El café me sabe a angustia
literaria, esa de las cuatro de la mañana, el cigarrillo y la almohada doblada
bajo el cuello amoldado a la postura asimilada. Y esas pocas palabras me saben
a nada. Y esta larga misión me sabe a carta mal escrita. Y esta sombría
sensación me somete a las peores letras jamás creadas. Arde la llaga, quema la
garganta y sangra la espina dorsal de la estructura que ya no tiene caras.
Entonces bebo con sorbos soberbios esta, antes deglutida, suerte en taza.
Pero se van, las horas se van
tras la distante virtualidad de mis estandartes. Se van los pisos al silencio,
los oídos al tiempo, los rostros al basurero. Y yo continúo, no me volteo, no
siento, no miento, no alimento al tormento con los ruidos del comedor. Luego la
luna, esa que se acerca con soltura a asesinar sigilosamente a la luz. Y tú, o
la proyección infinita de un espejo frente a otro. Ya no, no duermo.

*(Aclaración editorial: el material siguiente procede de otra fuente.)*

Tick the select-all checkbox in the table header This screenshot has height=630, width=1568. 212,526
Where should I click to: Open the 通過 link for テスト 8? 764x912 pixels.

Yo le escribí el abecedario
burlón en la curva de la heladera, le limpié las esquinas, le recorté el mantel
de la mesa giratoria. Yo le extraje el destino de su alma máter, le sonreí al
golpearle el portón dorado del hipotálamo y le sostuve el cabello casi
amarrándolo al puño impaciente del corazón. Sí, yo, porque nadie más se dispuso
a destrozar su perfecta estabilidad, su insistente desesperación. Dijo que no
debía prestarle el ejemplo a su discurso iniciador. Dijo que debía yo de
detener el latido inquisidor.
Me gritan las persianas, me
acusan las puertas de cerrarlas, me invitan a la tarea de escribir una y otra
vez esta condena. Y yo ceno con velas. Yo activo el mecanismo de defensa. Yo,
un narcisismo acompañado de promesas. Yo supe alguna vez perderla entre
pesadillas y lapiceras, razón inútil, maldita musa de las guerras.
Y así, como nunca, no alcanzaron
las vendas. Se inundaron los ríos con sangre de la gruesa, con todas las
virtudes del hierro, con materia gris, con tierra. Sobraron los segundos,
sobraron las ideas y supimos, sin
decirlo, que morían los poemas.
Como todo jueves, desentierro la
cabeza, peino el cantero y quito las malas hierbas. Como todo jueves, como en
cada obra que no empieza. Y luego el torbellino, la maratón de las rodillas
fracturadas en números impares, los codos lastimados de reclinarme, la nariz
tapada, la garganta lastimada, los pulmones intactos y el humo sospechado de
corromper el abrigado estornudo que me trago.
El último rastro se perdió hace
horas, la presencia se tradujo en carcajadas sutiles, en sobres de madera
llenos de páginas recortadas. Nos fuimos, como sin mirar a los costados, como
desestimando todas esas hojas arrancadas. Yo me detuve, antes de cerrar esa
puerta, porque nadie más lo haría y retrocedí hasta el principio. Y al cabo de
las horas, de las obras, yo fui, entonces, uno de esos días.